# 2003 Nymph Swap #1



## TODDFATHER (Jun 5, 2002)

This swap will be for nymphs used in general trout fishing

1) First 12 people that respond with " I'm In " will be participants
2) All Flys must be mailed by March 29: (5 weeks tying time) 
3) Post what you intend to tie so there won't be duplicates
4) Lets keep the fly's in the range of 10 - 16 hook size
5) Entries must include a postage paid mailer for returning flys
6) No fly boxes: Submit your fly's in an altoids container.
7) Each participant will submit 12 flys. 



It's sign up time! Anyone else want to join? Sign up by saying "I'm In".


TODDFATHER


----------



## gunrod (Jan 16, 2001)

I'm good for this one. Probably tying Latex Wigglers.


----------



## RSGS (Oct 1, 2001)

I'm in... I'll tie a Wooly Worm. I like to tie two dozen for these swaps, so if it's ok, I'll also tie a Teeny Nymph.

Thanx for putting the swap together...

RSGS


----------



## riverboy (Mar 20, 2002)

Im in!!!!! I'll go with the old reliable Hares ear nymph!!


----------



## jfink (Nov 19, 2002)

I'm in I'll tie a TH squirrel nymph


----------



## unregistered55 (Mar 12, 2000)

Put me in here too...not sure what I am tying yet...I will wait and see whta everyone else is tying and Tie something else...


----------



## TODDFATHER (Jun 5, 2002)

There are 7 more openings for the nymph swap! We have 5 weeks tying time and season is just around the corner. It's going to be nice looking into your fly box and seeing some fly's with a broader vision than perhaps your own.

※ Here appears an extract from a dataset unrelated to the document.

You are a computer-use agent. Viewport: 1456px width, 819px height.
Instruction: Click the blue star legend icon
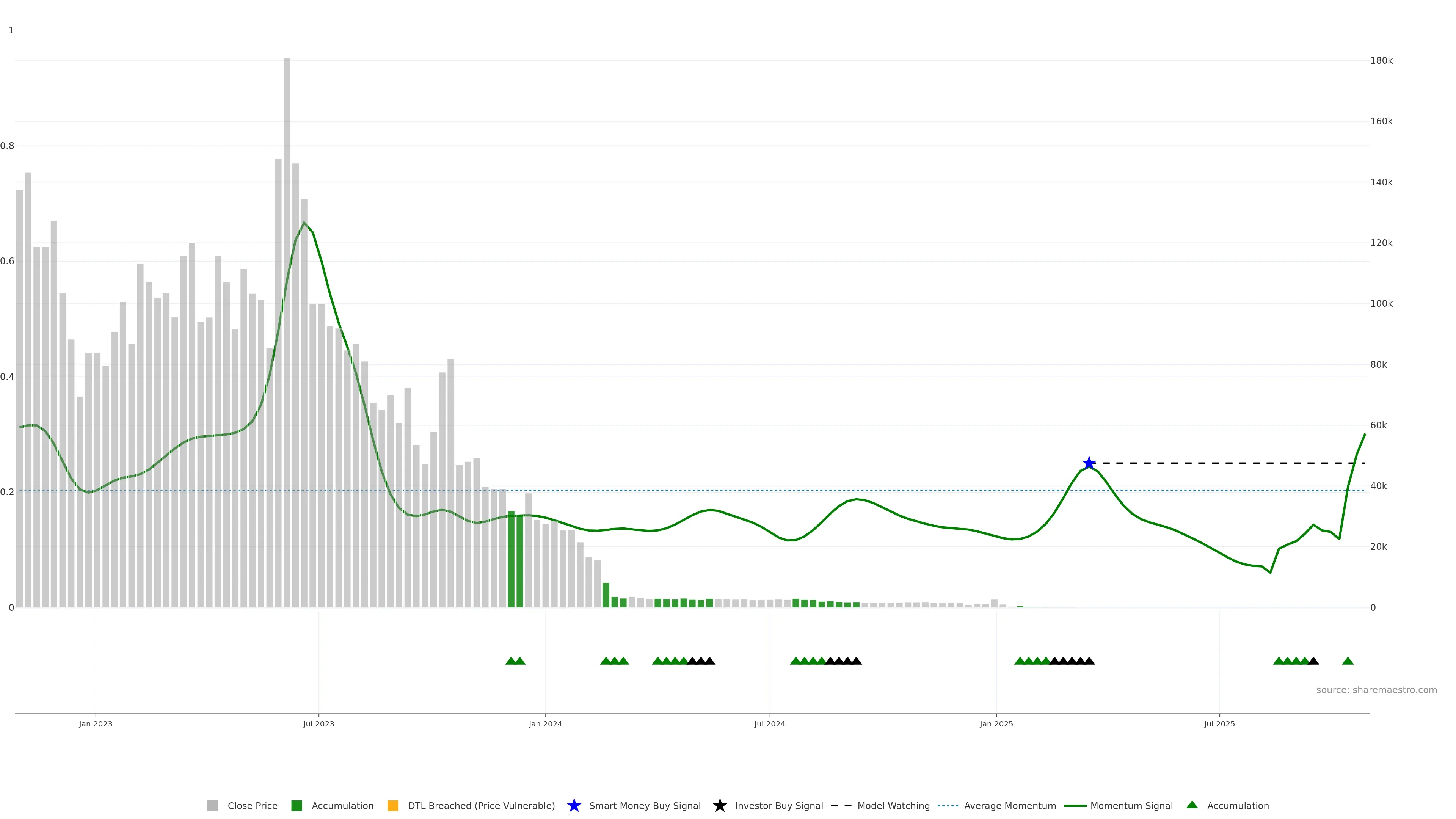(574, 806)
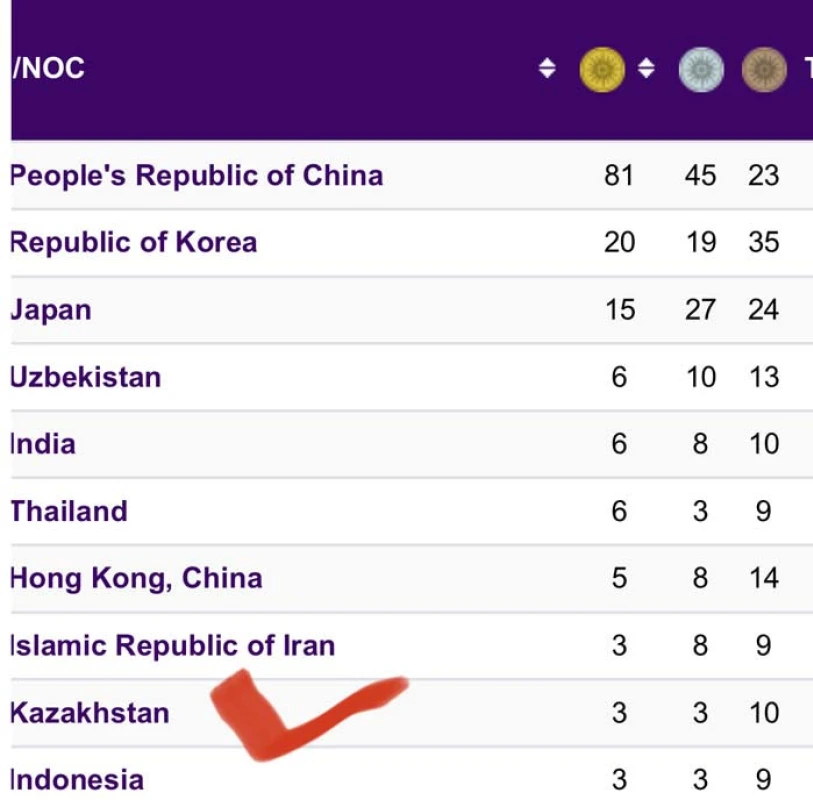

The fly you need you may not own yet!

So far the following have signed up!

Gunrod: Latex wigglers
RSGS: Wooly Worm
Riverboy: Hares Ear
Jfink: TH Squirrel nymph
Northern Outdoorsman: Not Yet Determined


Sign up with a post saying: "I'm in" and we'll be off like a dirty shirt! 

Toddfather


----------



## jnpcook (Jan 19, 2000)

Count me in too.

I will tie up green bead head caddis pupa.

John


----------



## TODDFATHER (Jun 5, 2002)

There are 6 more openings for the nymph swap! We have 5 weeks tying time and season is just around the corner. It's going to be nice looking into your fly box and seeing some fly's with a broader vision than perhaps your own. The fly you need you may not own yet!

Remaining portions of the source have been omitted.